Today I was in the Albert Heijn, our national supermarket. They can be found in every single part of the country. And they’re a big multinational as well. The concept of this typically Dutch supermarket is best explained by John Fealey’s ‘Zakje’. You really have to watch this video
A few years ago our local AH (and lots of other supermarkets in the country) introduced scales integrated in the cash register, to fight the cheating. But once they’ve introduced self scanning (which is the most brilliant thing in the world), the self weighing was reintroduced. So it’s still quite accurate! (Ok, if you don’t get why the audience is going wild and crying their eyes out, you either don’t have a sens of humor, or you’re not Dutch and have no idea where ‘The Dutch’ are coming from 😛 I think this video is one of the most popular video’s here, I think every one knows it. If you say ‘zakje’ most people will at least smile)

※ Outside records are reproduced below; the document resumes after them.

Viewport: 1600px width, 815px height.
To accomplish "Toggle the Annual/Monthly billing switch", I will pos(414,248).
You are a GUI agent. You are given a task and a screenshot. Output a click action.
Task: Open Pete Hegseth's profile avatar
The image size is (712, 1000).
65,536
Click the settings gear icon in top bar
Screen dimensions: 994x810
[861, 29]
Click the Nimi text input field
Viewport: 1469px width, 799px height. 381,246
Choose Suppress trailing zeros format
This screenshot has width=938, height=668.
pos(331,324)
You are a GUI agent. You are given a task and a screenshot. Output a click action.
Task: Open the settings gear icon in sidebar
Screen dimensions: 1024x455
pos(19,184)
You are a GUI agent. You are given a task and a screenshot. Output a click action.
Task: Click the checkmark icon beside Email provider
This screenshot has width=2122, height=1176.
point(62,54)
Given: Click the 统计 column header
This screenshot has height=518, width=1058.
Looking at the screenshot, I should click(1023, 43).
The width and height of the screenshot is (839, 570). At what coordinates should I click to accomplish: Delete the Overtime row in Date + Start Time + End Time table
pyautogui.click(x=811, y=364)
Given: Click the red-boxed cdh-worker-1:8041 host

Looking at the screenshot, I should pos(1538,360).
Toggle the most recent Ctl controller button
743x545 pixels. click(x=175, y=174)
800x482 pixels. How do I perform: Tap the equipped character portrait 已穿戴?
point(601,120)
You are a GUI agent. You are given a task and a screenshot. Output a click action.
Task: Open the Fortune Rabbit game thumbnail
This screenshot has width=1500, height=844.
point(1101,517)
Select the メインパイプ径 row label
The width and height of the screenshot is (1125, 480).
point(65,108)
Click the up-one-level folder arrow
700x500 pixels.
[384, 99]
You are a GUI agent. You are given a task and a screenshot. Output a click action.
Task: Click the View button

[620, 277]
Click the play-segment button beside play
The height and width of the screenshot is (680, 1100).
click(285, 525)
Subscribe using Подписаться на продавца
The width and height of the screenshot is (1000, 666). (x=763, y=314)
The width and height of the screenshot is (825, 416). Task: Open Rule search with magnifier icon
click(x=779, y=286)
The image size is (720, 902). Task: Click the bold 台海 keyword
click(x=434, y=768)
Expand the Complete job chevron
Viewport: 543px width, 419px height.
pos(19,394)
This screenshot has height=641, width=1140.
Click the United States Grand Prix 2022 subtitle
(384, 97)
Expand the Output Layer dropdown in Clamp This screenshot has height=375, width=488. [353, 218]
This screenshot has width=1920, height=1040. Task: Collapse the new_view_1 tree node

Anyway, I was in the AH, minding my own business, self scanning my groceries, feeling really cool about myself. Right at the cash register, in the corner of my eye I saw a cookbook. Twelve months of good food, it said. And it looked massive. 365 recipes perhaps? But then I spotted the price label: not even 15 euros. Ok, come on! That’s just ridiculous. And I bought it. I just did ‘beep’ with my self scanner, and then I ‘put it in my zakje’. And it is massive. Full colour print, loads of recipes. I couldn’t let it sit there in the AH, waiting for someone else to take home a cookbook. So what else could I do but buy it? Yeah, I know, I could’ve saved myself the money and the energy of dragging it home, but I didn’t.
Naturally I was immediately curious if the recipes in it were something that would work for me. Would it be possible to make the ‘January’ recipes and not buy something that was grown in South America? In the introduction they explain that they’ve redone the book. I wouldn’t know, I don’t have an older copy. They say that people have become more and more interested in original Dutch dishes (aha!), and that some products are best enjoyed in season. Basically what they mean is that if you can have strawberries for Christmas, it doesn’t mean they’re good, delicious strawberries. They might be a bit of a tasteless surrogate. Aha! Well, I liked that. For every month they have a certain theme. January is Dutch, February is wintery Europe. And they list all kinds of ingredients that are in season.
It’s not all Dutch, but I must say, I do think that would be boring. But I can make a few of these recipes and stay local. I’m really looking forward to using this book to make my way around the kitchen!